Semin Arthritis Rheum. 2024 Apr;65:152352. doi: 10.1016/j.semarthrit.2023.152352. Epub 2024 Jan 3.

Abstract

OBJECTIVE

To depict the clinical panorama of spontaneous pneumomediastinum (SPM) in anti-MDA5 antibody-positive dermatomyositis (anti-MDA5+ DM).

METHODS

A total of 1352 patients with idiopathic inflammatory myopathy (IIM), including 384 anti-MDA5+ DM patients were retrospectively enrolled. The clinical profiles of anti-MDA5+ DM-associated SPM were analyzed.

RESULTS

We identified that 9.4 % (36/384) of anti-MDA5+ DM patients were complicated with SPM, which was significantly higher than that of non-anti-MDA5+ DM and other IIM subtypes (P all <0.001). SPM developed at a median of 5.5 (3.0, 12.0) months after anti-MDA5+ DM onset. Anti-MDA5+ DM patients complicated with SPM showed a significantly higher frequency of fever, dyspnea, and pulmonary infection including viral and fungal infections compared to those without SPM (P all < 0.05). Cytomegalovirus (CMV) and fungal infections were identified to be independent risk factors for SPM development in the anti-MDA5+ DM. SPM and non-SPM patients in our anti-MDA5+ DM cohort showed comparable short-term and long-term survival (P = 0.236). Furthermore, in the SPM group, we found that the non-survivors had a lower peripheral lymphocyte count, higher LDH level, and higher frequency of intensification of immunosuppressive treatment (IST) than survivors. The elevated LDH level and intensification of IST were independent risk factors for increased mortality in anti-MDA5+ DM-associated SPM patients.

CONCLUSIONS

Nearly one-tenth of patients with anti-MDA5+ DM develop SPM. Both CMV and fungal infections are risk factors for SPM occurrence. The development of SPM does not worsen the prognosis of anti-MDA5+ DM patients, and the intensification of IST does harm to the SPM prognosis.

摘要

目的

描述抗 MDA5 抗体阳性皮肌炎(anti-MDA5+DM)中自发性纵隔气肿(SPM)的临床概况。

方法

回顾性纳入了 1352 名特发性炎症性肌病(IIM)患者,包括 384 名 anti-MDA5+DM 患者。
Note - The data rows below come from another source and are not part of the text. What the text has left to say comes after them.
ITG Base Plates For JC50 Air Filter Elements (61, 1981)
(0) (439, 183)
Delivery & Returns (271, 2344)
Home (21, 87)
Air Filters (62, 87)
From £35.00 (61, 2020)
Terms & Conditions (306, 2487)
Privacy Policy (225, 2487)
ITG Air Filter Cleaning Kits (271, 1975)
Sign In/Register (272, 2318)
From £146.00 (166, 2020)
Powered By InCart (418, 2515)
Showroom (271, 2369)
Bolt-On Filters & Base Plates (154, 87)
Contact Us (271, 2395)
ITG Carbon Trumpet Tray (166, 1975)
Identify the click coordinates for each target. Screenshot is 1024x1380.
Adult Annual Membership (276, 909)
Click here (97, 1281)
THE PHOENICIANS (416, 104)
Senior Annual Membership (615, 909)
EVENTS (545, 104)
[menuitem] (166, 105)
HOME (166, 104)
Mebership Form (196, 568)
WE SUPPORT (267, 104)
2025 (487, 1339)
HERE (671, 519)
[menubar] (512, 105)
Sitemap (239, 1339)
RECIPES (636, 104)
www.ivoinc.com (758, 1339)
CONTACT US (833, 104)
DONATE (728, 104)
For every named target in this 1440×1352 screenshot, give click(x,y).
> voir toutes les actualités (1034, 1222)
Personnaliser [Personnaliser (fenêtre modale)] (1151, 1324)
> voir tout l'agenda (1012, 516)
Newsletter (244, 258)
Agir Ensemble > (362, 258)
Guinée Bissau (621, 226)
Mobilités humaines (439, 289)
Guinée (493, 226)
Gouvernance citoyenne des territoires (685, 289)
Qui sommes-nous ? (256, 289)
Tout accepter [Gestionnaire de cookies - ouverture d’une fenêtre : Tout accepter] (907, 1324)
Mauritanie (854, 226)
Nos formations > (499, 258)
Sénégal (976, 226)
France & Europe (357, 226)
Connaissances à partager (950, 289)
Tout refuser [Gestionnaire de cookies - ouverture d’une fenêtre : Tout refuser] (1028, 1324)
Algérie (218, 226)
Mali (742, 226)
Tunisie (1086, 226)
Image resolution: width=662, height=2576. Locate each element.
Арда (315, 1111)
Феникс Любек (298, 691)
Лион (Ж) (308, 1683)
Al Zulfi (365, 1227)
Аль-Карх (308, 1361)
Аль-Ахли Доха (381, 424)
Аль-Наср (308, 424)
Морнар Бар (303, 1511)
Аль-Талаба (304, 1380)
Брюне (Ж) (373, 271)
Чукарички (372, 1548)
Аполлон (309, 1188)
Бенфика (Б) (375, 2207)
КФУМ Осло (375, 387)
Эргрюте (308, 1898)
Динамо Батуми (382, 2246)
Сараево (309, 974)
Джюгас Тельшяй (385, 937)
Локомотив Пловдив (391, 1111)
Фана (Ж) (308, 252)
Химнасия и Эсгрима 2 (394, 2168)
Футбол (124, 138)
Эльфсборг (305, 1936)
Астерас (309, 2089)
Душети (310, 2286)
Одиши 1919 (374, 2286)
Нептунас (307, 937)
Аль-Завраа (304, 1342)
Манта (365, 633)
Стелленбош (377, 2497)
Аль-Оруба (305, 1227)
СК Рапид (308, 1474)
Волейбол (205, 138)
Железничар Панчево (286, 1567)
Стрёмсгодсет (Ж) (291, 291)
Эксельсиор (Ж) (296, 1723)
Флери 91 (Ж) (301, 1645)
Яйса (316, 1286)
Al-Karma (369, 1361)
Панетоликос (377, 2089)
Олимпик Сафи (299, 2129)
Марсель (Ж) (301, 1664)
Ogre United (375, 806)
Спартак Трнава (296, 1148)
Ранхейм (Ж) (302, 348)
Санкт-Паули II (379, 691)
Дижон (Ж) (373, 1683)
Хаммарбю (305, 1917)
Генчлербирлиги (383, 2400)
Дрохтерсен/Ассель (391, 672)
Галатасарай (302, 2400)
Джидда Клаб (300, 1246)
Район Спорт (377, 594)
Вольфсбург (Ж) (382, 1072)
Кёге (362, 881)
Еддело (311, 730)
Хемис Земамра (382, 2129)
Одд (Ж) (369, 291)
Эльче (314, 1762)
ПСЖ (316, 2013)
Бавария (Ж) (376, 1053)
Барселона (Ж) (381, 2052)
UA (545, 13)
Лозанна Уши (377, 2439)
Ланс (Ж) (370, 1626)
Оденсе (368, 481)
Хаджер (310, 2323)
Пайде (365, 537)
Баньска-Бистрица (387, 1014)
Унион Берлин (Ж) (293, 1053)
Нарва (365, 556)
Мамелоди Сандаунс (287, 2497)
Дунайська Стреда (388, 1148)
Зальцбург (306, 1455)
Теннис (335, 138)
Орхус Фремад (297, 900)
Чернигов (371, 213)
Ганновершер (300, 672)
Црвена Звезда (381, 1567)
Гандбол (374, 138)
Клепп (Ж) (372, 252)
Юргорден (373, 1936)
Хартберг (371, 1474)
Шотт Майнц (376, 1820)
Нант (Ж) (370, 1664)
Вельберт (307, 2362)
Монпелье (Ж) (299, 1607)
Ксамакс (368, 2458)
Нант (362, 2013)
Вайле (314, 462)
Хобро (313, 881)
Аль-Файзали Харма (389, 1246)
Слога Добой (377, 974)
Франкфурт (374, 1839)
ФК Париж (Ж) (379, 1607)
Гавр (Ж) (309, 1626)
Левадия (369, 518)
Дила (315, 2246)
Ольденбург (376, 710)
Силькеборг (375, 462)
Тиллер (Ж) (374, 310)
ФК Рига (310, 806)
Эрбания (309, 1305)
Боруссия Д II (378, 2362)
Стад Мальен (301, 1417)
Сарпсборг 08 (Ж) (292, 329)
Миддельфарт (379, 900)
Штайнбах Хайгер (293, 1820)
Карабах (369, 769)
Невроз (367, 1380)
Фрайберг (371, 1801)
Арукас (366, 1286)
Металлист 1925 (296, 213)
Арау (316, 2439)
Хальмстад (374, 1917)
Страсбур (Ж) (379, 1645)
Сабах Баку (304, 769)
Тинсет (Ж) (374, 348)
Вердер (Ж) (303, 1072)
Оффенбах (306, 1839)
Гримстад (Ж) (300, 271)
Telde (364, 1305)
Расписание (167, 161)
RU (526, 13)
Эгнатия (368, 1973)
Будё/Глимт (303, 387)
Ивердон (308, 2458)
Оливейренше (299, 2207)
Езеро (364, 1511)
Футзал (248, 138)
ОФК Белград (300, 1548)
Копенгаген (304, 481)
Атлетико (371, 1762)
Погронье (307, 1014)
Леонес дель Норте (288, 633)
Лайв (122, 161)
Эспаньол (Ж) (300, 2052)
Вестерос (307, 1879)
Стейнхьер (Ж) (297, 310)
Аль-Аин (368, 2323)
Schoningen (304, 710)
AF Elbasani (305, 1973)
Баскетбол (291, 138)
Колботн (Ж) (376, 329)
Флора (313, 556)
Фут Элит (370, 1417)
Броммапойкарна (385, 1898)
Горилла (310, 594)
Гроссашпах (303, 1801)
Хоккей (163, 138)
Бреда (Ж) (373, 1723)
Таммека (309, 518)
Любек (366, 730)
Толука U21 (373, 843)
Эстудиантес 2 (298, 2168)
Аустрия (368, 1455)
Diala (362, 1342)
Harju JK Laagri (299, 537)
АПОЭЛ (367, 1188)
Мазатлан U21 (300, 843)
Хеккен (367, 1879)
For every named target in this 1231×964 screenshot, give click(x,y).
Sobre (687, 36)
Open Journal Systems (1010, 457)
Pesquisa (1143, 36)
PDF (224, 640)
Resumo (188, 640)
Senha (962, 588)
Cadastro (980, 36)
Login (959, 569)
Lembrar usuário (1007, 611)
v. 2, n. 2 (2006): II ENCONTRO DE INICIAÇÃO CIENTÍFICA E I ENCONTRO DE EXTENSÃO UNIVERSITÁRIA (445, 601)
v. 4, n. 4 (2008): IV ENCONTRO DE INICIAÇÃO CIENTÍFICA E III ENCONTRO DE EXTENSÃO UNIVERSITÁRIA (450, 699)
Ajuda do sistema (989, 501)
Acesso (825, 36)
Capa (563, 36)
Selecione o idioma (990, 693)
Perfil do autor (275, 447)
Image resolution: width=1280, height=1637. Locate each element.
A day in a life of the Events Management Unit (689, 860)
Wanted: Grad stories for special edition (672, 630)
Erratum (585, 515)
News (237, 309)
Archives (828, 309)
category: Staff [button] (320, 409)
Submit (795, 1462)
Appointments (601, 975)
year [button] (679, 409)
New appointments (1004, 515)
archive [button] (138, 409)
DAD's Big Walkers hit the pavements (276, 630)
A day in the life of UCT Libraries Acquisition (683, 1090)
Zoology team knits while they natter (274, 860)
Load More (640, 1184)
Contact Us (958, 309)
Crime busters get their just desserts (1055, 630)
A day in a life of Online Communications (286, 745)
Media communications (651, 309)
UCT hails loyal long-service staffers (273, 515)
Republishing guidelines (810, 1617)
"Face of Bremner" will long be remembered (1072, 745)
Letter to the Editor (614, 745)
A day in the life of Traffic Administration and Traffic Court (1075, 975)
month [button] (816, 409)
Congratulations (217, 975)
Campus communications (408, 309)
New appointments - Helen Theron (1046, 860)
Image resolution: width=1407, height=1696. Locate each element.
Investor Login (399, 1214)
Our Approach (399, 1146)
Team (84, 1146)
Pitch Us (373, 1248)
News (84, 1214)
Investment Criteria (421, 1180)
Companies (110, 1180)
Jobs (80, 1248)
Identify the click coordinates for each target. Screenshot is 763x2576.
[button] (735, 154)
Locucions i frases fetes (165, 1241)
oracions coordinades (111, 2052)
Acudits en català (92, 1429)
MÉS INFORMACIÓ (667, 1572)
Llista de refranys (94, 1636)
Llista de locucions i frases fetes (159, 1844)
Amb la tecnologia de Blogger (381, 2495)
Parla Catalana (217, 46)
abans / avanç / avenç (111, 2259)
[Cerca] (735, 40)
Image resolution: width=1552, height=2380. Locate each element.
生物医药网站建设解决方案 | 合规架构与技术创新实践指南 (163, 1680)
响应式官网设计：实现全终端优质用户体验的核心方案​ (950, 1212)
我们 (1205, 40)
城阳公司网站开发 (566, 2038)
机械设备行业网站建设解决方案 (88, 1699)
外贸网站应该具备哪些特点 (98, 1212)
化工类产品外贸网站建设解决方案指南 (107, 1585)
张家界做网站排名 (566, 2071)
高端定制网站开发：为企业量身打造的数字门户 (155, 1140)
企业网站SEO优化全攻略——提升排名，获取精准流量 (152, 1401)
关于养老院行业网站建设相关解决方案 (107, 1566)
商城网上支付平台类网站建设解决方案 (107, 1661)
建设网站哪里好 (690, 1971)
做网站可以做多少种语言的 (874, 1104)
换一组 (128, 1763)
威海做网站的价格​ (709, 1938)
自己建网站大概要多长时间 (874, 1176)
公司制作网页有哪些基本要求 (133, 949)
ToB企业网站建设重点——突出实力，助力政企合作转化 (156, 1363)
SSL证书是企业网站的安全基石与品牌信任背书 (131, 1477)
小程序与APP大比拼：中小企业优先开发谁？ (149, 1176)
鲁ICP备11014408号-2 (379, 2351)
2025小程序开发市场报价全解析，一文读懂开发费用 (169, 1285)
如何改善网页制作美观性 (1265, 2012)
分析了 anti-MDA5+DM 相关 SPM 的临床特征。

结果

我们发现,9.4%(36/384)的 anti-MDA5+DM 患者并发 SPM,明显高于非 anti-MDA5+DM 和其他 IIM 亚型(均 P<0.001)。SPM 发生在 anti-MDA5+DM 发病后中位 5.5(3.0,12.0)个月。与无 SPM 的患者相比,并发 SPM 的 anti-MDA5+DM 患者发热、呼吸困难和肺部感染(包括病毒和真菌感染)的频率明显更高(均 P<0.05)。巨细胞病毒(CMV)和真菌感染被确定为 anti-MDA5+DM 中 SPM 发生的独立危险因素。在我们的 anti-MDA5+DM 队列中,SPM 和非 SPM 患者的短期和长期生存率无差异(P=0.236)。此外,在 SPM 组中,我们发现非幸存者的外周血淋巴细胞计数较低、LDH 水平较高且强化免疫抑制治疗(IST)的频率较高。LDH 水平升高和 IST 强化是 anti-MDA5+DM 相关 SPM 患者死亡风险增加的独立危险因素。

结论

近十分之一的 anti-MDA5+DM 患者会发生 SPM。CMV 和真菌感染均为 SPM 发生的危险因素。SPM 的发生不会使 anti-MDA5+DM 患者的预后恶化,而 IST 的强化对 SPM 的预后有害。